An open investigation serves especially well as a supra-episodic narrative frame in combination with a supra-episodic relationship narrative where the relationship is between a detective and a criminal. Will-they-or-won't-they is cast in terms of loyalty and betrayal (against the demands of justice and friendship or love) rather than in terms of romantic union.
One thing that clearly stands out in David Simon's book in contrast to the dramatized version of it is that the detectives are given biographies. Their stories, backstories, are told, roughly as they come into prominence because a case they are working has also been described.
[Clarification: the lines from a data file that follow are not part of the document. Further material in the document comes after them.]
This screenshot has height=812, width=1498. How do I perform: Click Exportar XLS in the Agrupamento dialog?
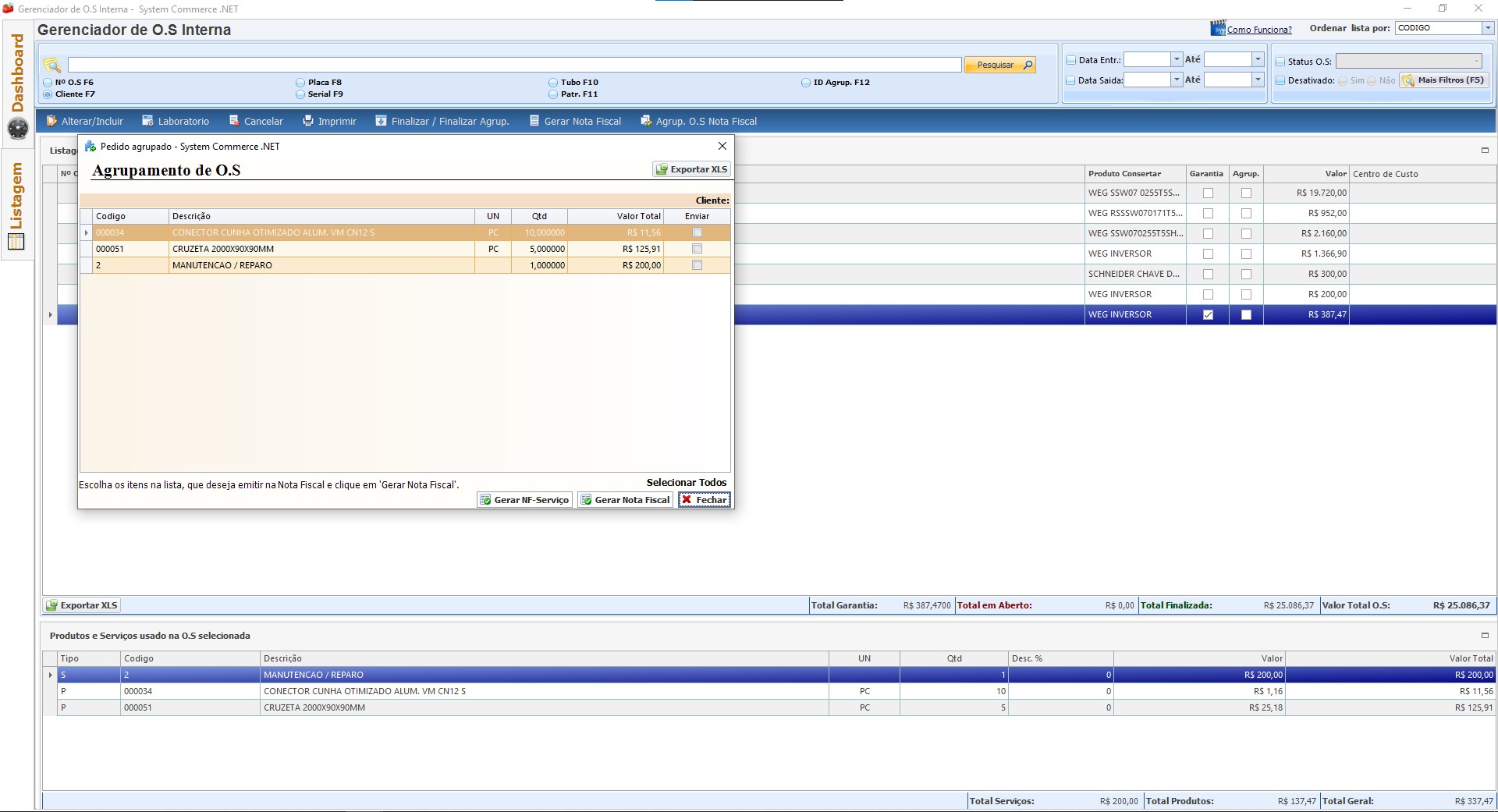(691, 169)
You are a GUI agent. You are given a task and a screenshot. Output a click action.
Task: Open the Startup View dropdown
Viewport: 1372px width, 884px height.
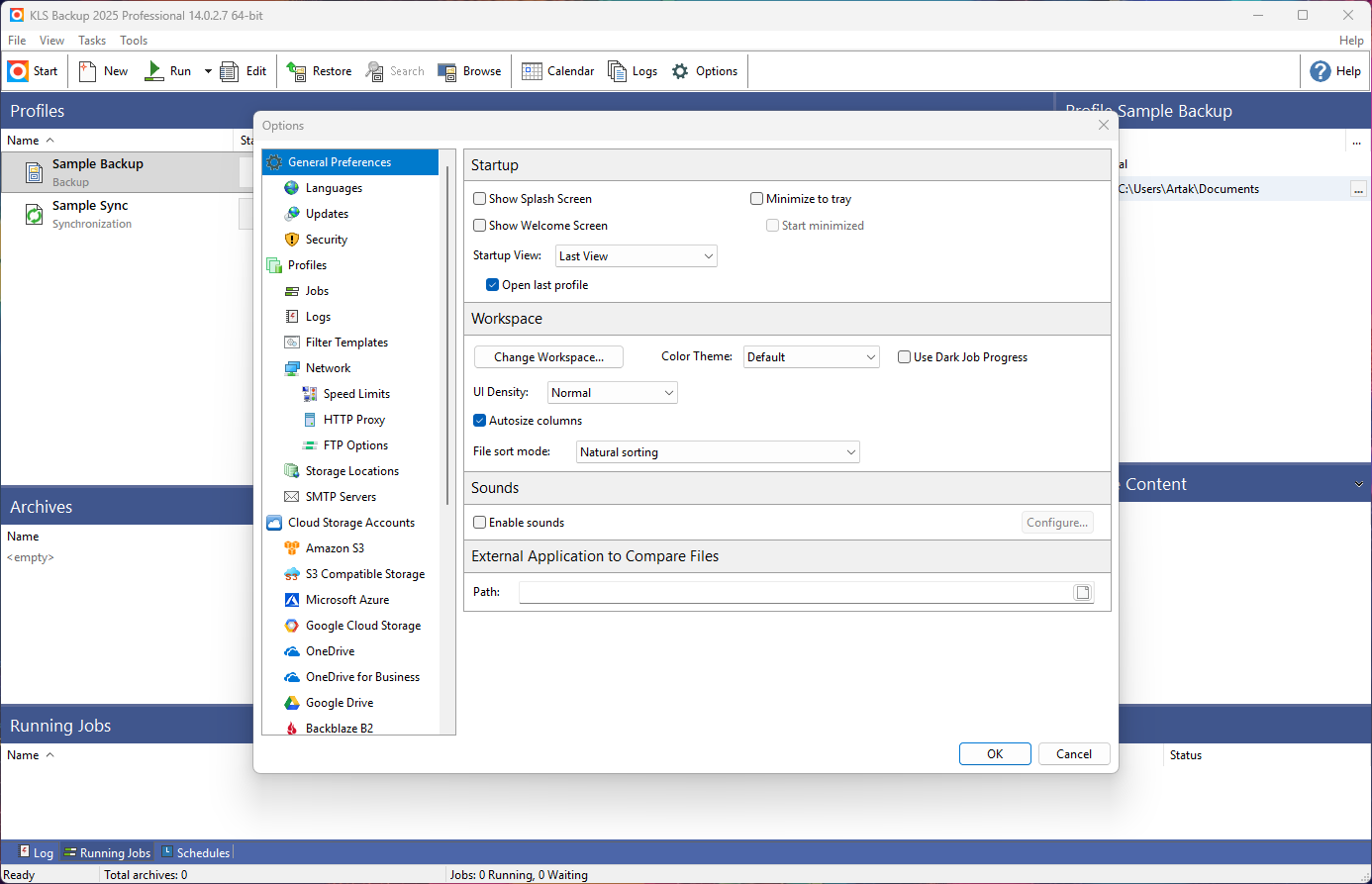click(636, 256)
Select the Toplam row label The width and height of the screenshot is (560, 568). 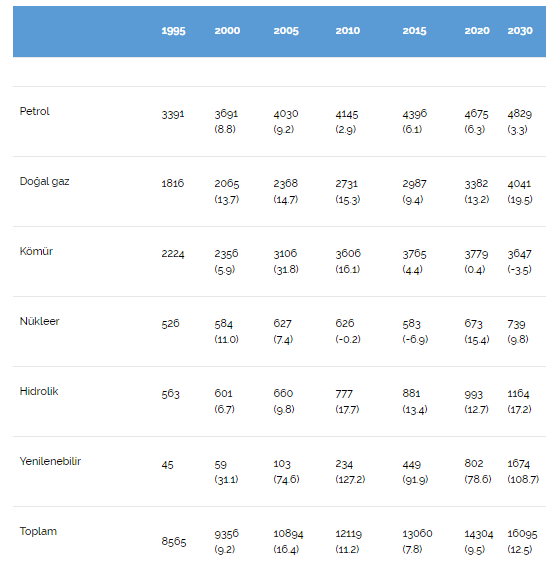38,531
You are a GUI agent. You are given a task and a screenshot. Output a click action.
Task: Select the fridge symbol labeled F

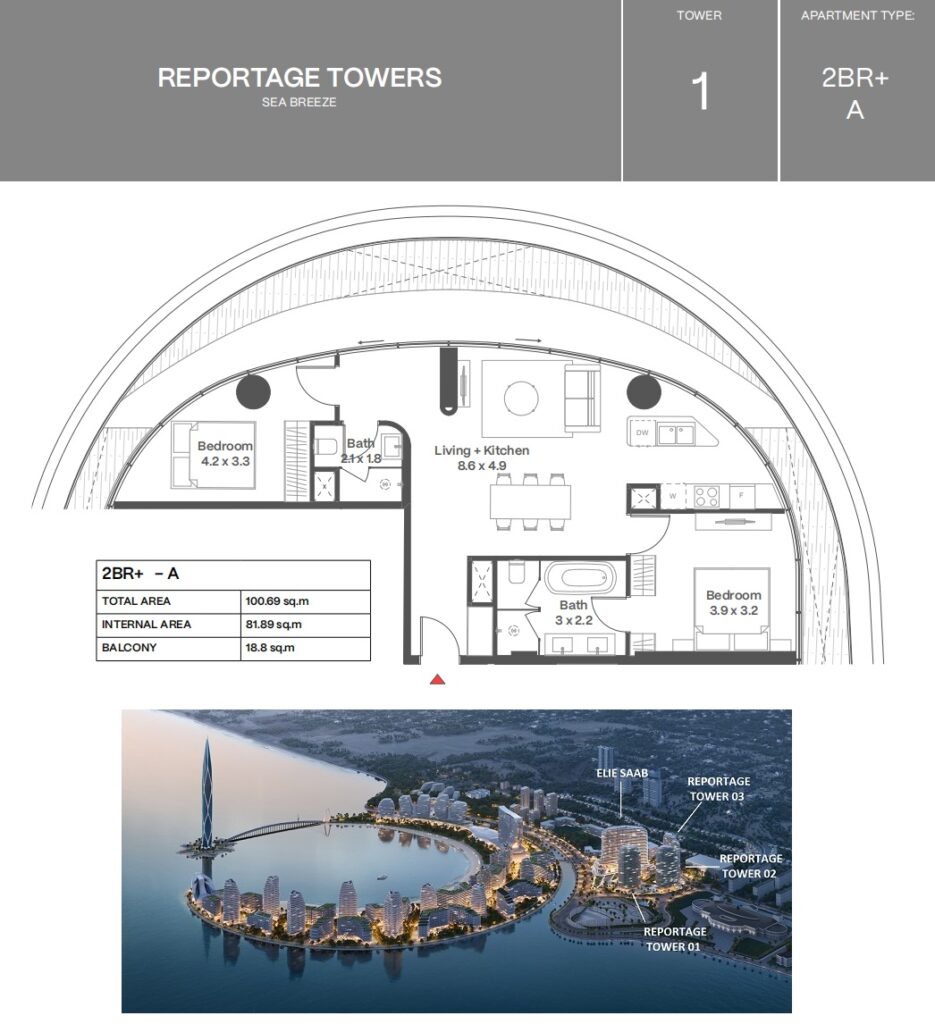coord(742,496)
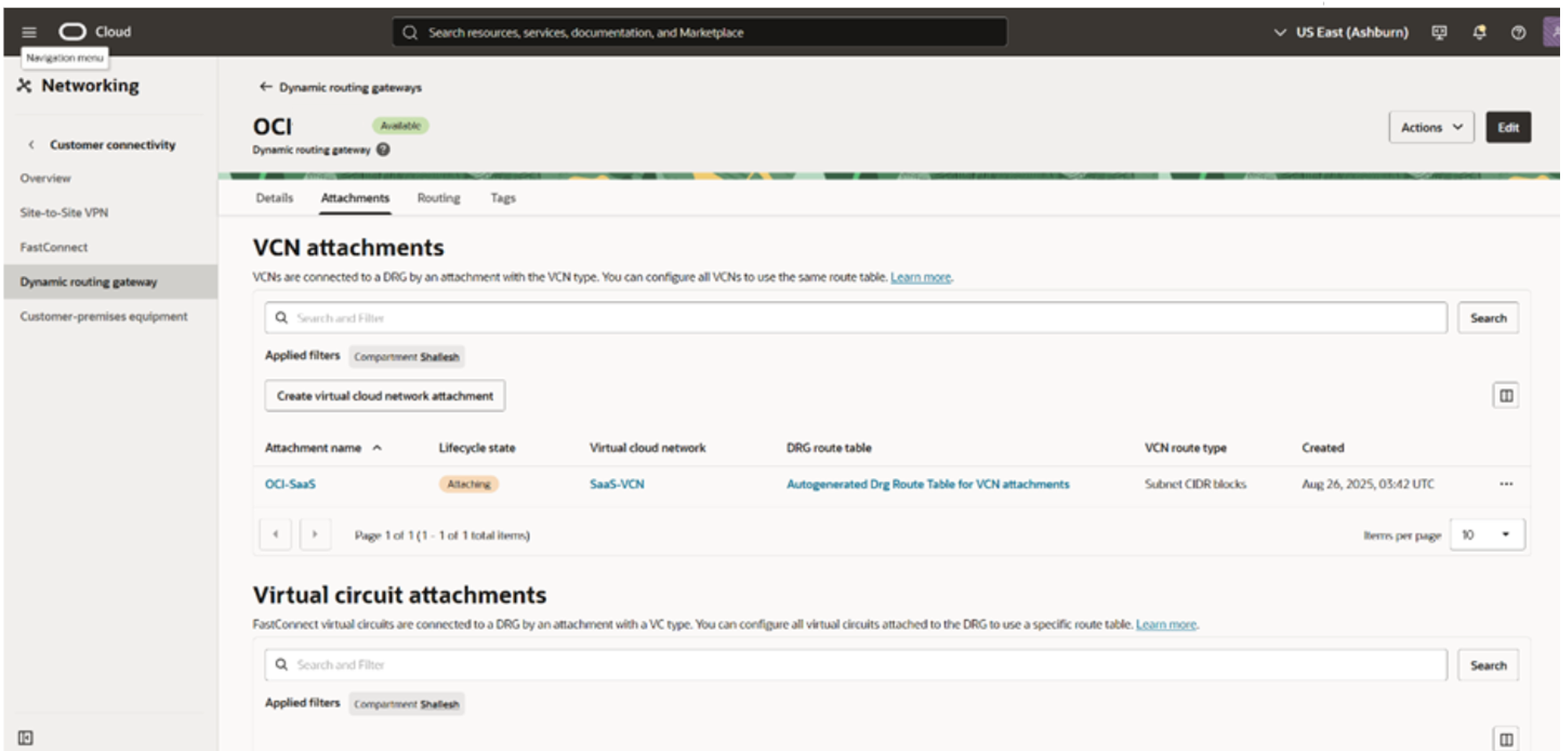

These biographies overlap with the backstories of the TV characters, but whereas the biographies in the book are interpolated, in relatively whole form (as far as they go), into Simon's account, the characters on the show have to tell, or reveal, their own life stories—and they do so only incidentally and intermittently, to their fellow detectives (or occasionally to witnesses, suspects, romantic prospects, strangers, less often families), in connection with a case or in the conversations that fill up the spare moments that come while working one. In the book, Pellegrini is given a long history of dissatisfaction with his work, with his direction in life. On the show, Bayliss is given some of the same story, like the time spent on the mayor's security detail specifically in order to secure an assignment to the homicide unit. This comes out naturally, given that it's a salient biographical fact for any detective new to the force; it's what he tells the others when they ask where he was before. Other facts of Pellegrini's biography that do or do not, to some degree, show up elsewhere in Bayliss's backstory don't come out then, though, because relation of Bayliss's biography is controlled by the dramatic situation, by its narrative form, rather than being controlled by a journalistic narrative that permits arbitrary suspension, retrogression. (A different show could have used a different form of narrative.)
'To murder someone in a house, a killer has first got to gain entry, either at the invitation of the victim or by forcing a door or window. Either way, something is gained by the investigator. The absence of forced entry suggests that the victim and assailant were probably known to each other; forced entry allows for the possibility that the killer has left fingerprints on a windowpane or door frame.'
One so often reads sentences in Walser that seem to need their surrounding passages, being too unassuming to be fully meant on their own; and once encountered in this context they reveal that the need for the surrounding passage, the story, to be written at all is something like: to let this one thing be said.
Like: 'Eating seems so appropriate beneath this lofty blue sky'.
A turn of phrase that shows David Simon to be literary:
'…you are one of thirty-six investigators entrusted with the pursuit of that most extraordinary of crimes: the theft of a human life. You speak for the dead.'
"Speak for the dead' made it into the show as dialogue, but not, I think, 'the theft of a human life', which is a striking way of making 'taking of a life' sound out more slowly.
With Simon, one expects this to be given an economic reading sooner or later.
'I can't speak for…' a person, someone else, but likely someone I know, even someone I may know quite well.
But 'I don't speak for…' an institution, a profession, a party, a group, unless they've said so; nominated, elected, chosen me.
(Yet it is more likely 'I can't speak for all…' than 'I don't speak for all…'. The former evinces awareness of a representative potential in what one will say. The latter denies a presumed representative power, in some cases to claim a more partial but still representative one.)
Speaking up; speaking out; speaking out of turn.
Speaking for oneself; speaking for myself; speak for yourself; I think I speak for all of us when I say; he speaks for all of us.